Union Calls on Pentagon to Eliminate Furloughs
Request comes as department officials are discussing further reductions to days of unpaid leave.
A large federal employee union is calling on the Defense Department to completely eliminate furloughs for its civilian employees.
In a statement released Friday, American Federation of Government Employees National President J. David Cox Sr. said he was “encouraged to hear” that the Pentagon was beginning to reconsider the prospect of civilian furloughs. He said leaders in the military services “should be allowed to exercise” budget flexibility to reduce or eliminate the possibility of furloughs entirely.
"Forcing all employees off the job without pay for the same number of days out of some misguided notion of fairness is damaging to employees and undermines mission,” Cox said.
Defense originally said that it would be forced to furlough civilian employees for 22 days because of across-the-board budget cuts from sequestration. In late-March, Defense Secretary Chuck Hagel said that the stopgap spending measure funding the government through the end of fiscal 2013 gave the Pentagon enough flexibility to cut the number of furlough days to 14.

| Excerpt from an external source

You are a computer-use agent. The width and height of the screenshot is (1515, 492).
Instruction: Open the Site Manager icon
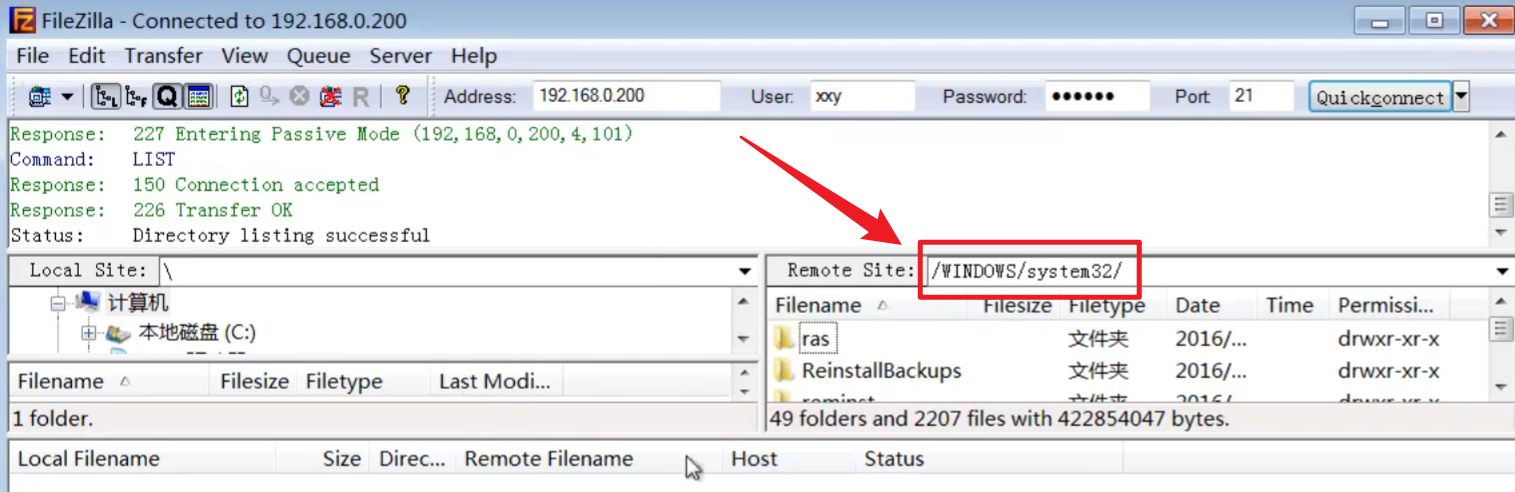(40, 97)
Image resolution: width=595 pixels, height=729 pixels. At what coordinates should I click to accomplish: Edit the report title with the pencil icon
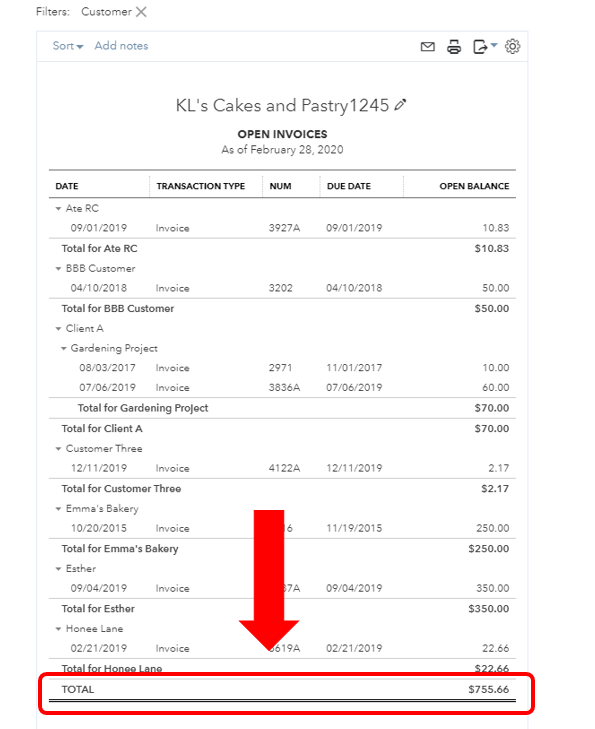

An Associated Press report from Thursday said Defense leaders were in discussions to further reduce the number of furlough days for employees. The Navy especially has been adamant about completely eliminating furloughs for its employees, because it says that the short-term savings from furloughs would be overshadowed by higher costs in the long term. On Wednesday, Deputy Assistant Secretary of the Navy for Budget Rear Adm. Joseph Mulloy emphasized that furloughs would “have a dramatic impact” on the service’s equipment and readiness.
Other defense agencies have also begun canceling furloughs for their employees. According to a memo from Department of Defense Education Activity Director Marilee Fitzgerald to agency employees on Thursday -- and obtained by the Huffington Post -- teachers working at Defense’s schools will not be furloughed for the remainder of the school year.
Still, Defense spokeswoman Cmdr. Leslie Hull-Ryde told Government Executive on Thursday that furloughs were going to be implemented “with consistency across the department.”
AFGE Defense Conference Chairman Don Hale said that the “game” the Pentagon is playing with the “lives and livelihood of civilian employees is a travesty.”
Hale added, "DoD has continuously said that they want to minimize the adverse impact that furloughs have on civilian employees, but what they are doing is having the opposite effect.”